As far as drinks go, water is your best option. It has zero calories and no carbs. Other good choices include unsweetened tea, black coffee, and flavored water with no added sugars.
Which foods should you pass up?
Some carb-rich foods are less nutritious. Limit those that have added sugars or are highly processed or refined. These include:
Sugary drinks such as sodas, energy drinks, sweet tea, and coffee with added sugars
Sweets and snack foods such as candy, ice cream, cookies, pastries and chips
Refined grains such as white bread, white rice, and some breakfast cereals
Tips for following this diet
Many people with diabetes should try to eat about the same amount of carbs at each meal. Spreading out your carbs this way helps keep your blood sugar steadier. (You may not need to do this if you give yourself multiple insulin injections each day or use an insulin pump.)
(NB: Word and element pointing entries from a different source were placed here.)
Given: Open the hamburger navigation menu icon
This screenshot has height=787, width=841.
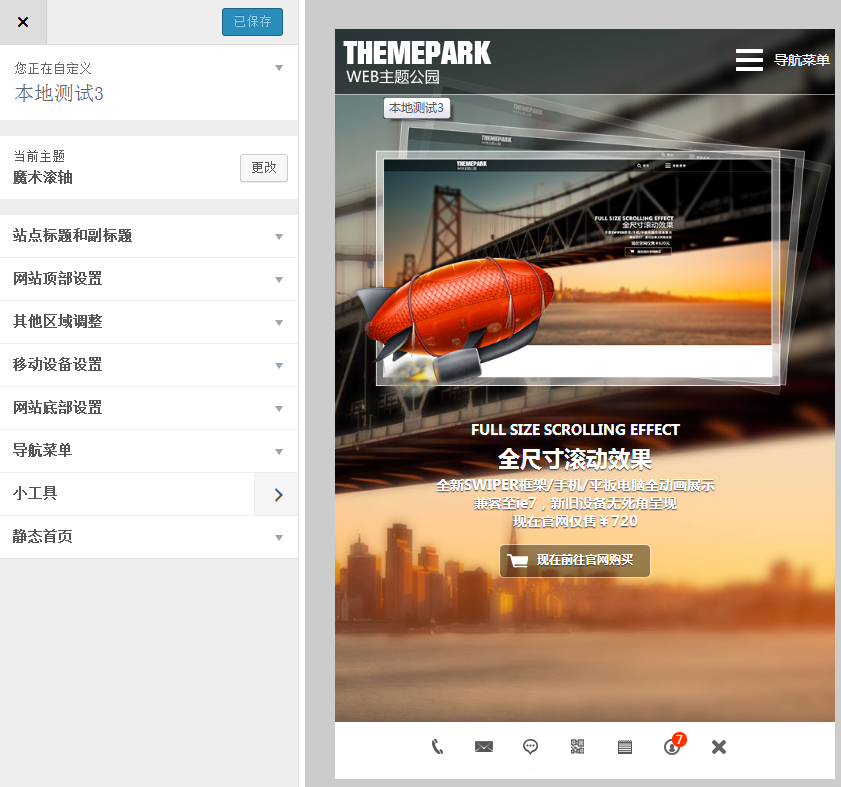Looking at the screenshot, I should click(x=749, y=60).
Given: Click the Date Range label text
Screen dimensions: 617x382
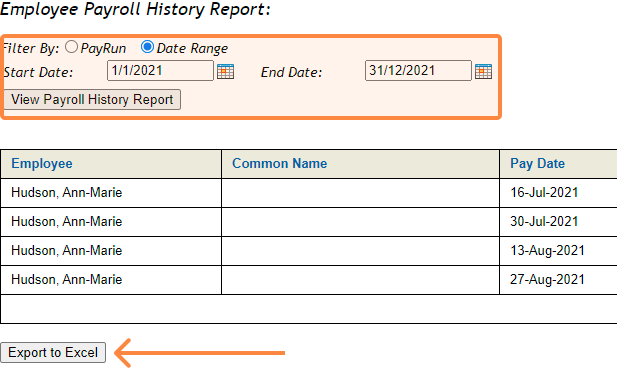Looking at the screenshot, I should click(192, 48).
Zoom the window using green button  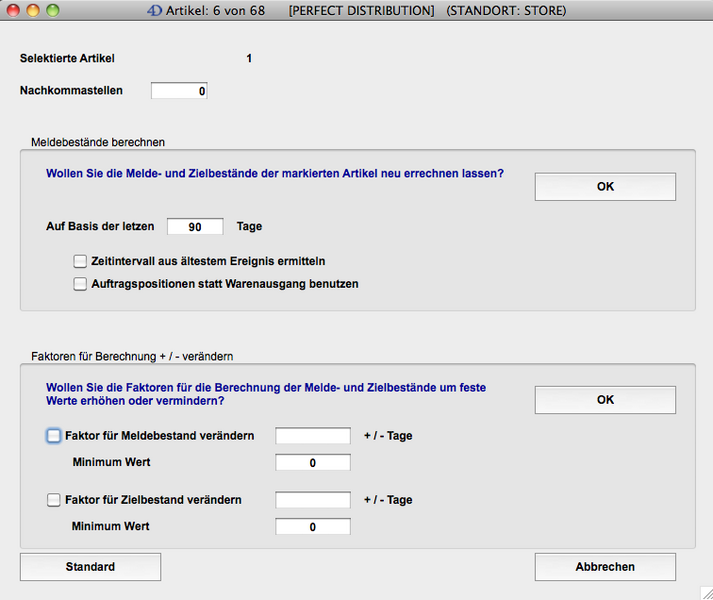coord(53,11)
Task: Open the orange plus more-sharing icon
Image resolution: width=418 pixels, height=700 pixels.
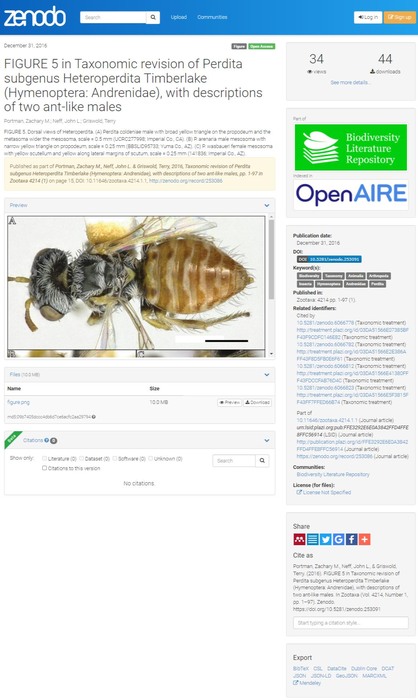Action: click(364, 539)
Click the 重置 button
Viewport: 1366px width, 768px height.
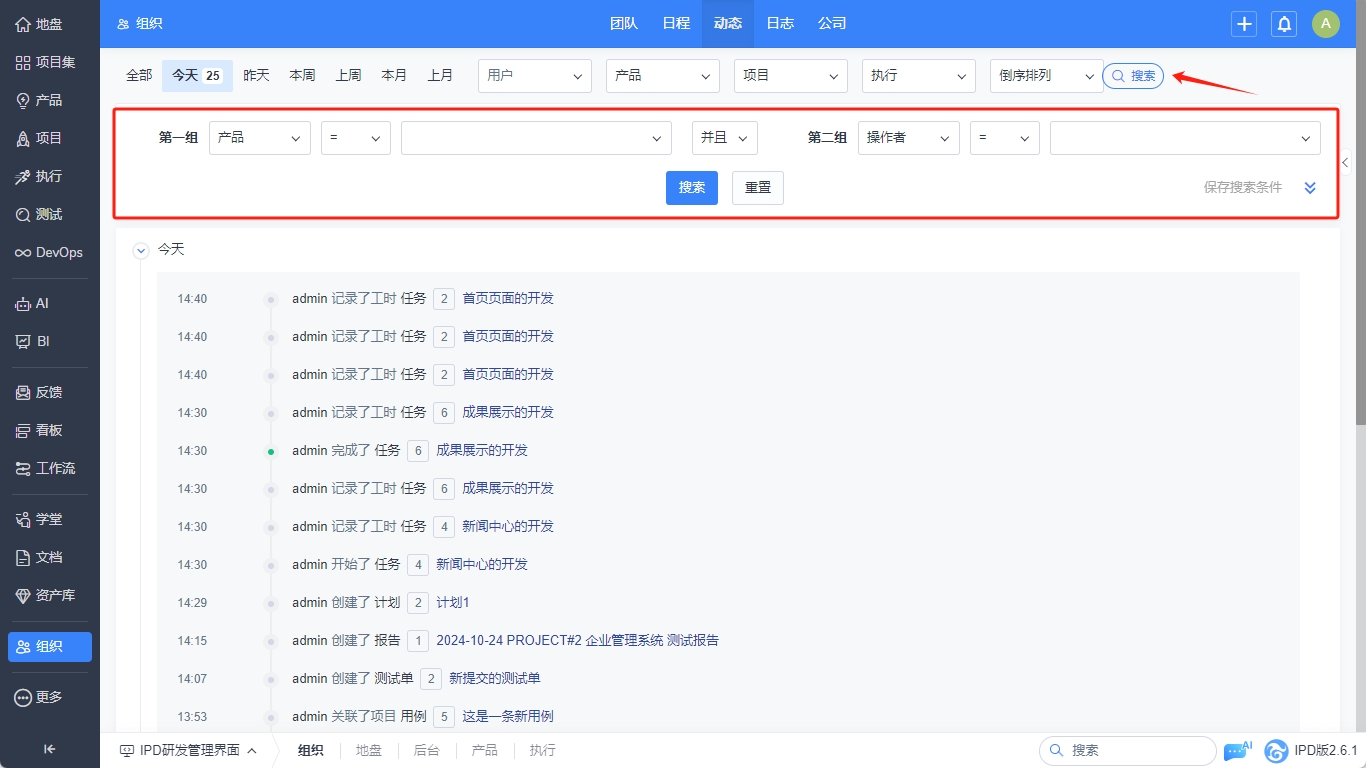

Watch for added sugars hiding in foods you might not suspect, such as spaghetti sauce and bread. Check the ingredients list on packaged foods. Words ending in “-ose” (fructose or maltose) and terms including “syrup” or “juice” are among the names for added sugars. The nutrition facts label will also say how many grams of added sugars are in an item.
Suggestions for planning meals
For breakfast, instead of a bagel with cream cheese, have a slice of whole-wheat toast spread with mashed avocado.
For a main course, instead of a breaded chicken breast or fish fillet, have grilled chicken or fish.
For dessert, instead of blueberry pie topped with ice cream, have Greek yogurt topped with a handful of fresh blueberries.